Inverse Function or 1/(*)

What is the difference between using 1/(a parameter) to denote another parameter and using the inverse function?


hb ← ’
//Number of strata
int<lower=2> K;

vector<lower=0>[K] n_e; //sample sizes
vector[K] y_bar_e; //sample means
vector<lower=0> [K]S_e; // sample variances

//pre-specified constants
real k_0;
real b_01;
real b_02;
real b_03;
real b_04;
real<lower=0> v_0;

//level 1
vector[K] theta_ek;
real<lower=0.001> sigma2_e;

//level 2
vector[K] mu_k;
vector[K] tau2_k_i;

//level 3
real mu;
real<lower=0> phi2_i;
real<lower=0> eta2_i;

// priors
eta2_i ~ gamma(b_03, b_04);
phi2_i ~ gamma(b_01, b_02);
mu_k ~ normal(2,sqrt(inv(phi2_i)));
tau2_k_i ~ gamma(v_0 0.5,v_0 0.5*inv(eta2_i));

theta_ek ~ normal(mu_k,sqrt(inv(tau2_k_i)));
sigma2_e ~ inv_gamma(.01,.01);

// likelihood
for (i in 1:K)
// Sample Means
target += normal_lpdf(y_bar_e[i]|theta_ek[i], sqrt(sigma2_e inv(n_e[i])));
//Sample Variances
target += gamma_lpdf(S_e[i]|n_e[i]
.5-.5,(n_e[i]-1)* inv(2.0*sigma2_e));


If I remember correctly I think inv(x) might be implemented to be a bit more numerically stable than 1/x but otherwise I think it’s the same.


Thank you Jonah!
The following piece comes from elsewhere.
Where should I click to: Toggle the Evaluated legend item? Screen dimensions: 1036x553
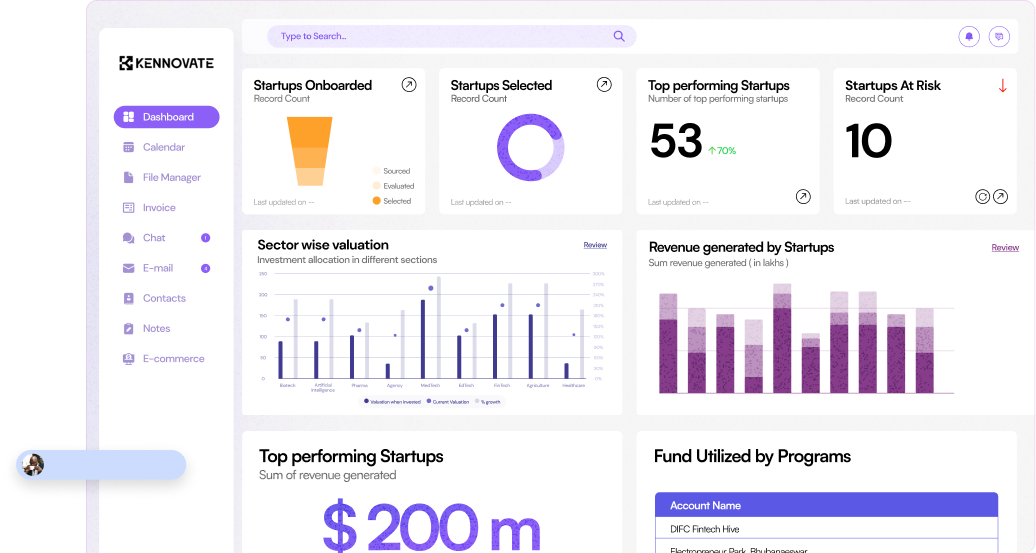point(397,186)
That makes sense

1 Like

I dug into this a little as I was interested to know how this might work, as far as I can see the inv function just calculates 1.0 / x though. Am I looking in the right places?

This is the “prim” version, which is called directly only if inv() is used with data/transformed data.

With parameters this is called for inv() math/inv.hpp at 92075708b1d1796eb82e3b284cd11e544433518e · stan-dev/math · GitHub

And with / this is called: math/operator_division.hpp at 92075708b1d1796eb82e3b284cd11e544433518e · stan-dev/math · GitHub

I think there is a slight difference in the gradient there, I would have to write it out to make sure.


Is it safe to say that inverse is faster with parameters because the gradient is written out? Though it seems really marginal as the number of ops for autodiff is maybe a couple more.

Edit: Ah yes, division operator also has the gradient. Anyway one can always profile the two to check.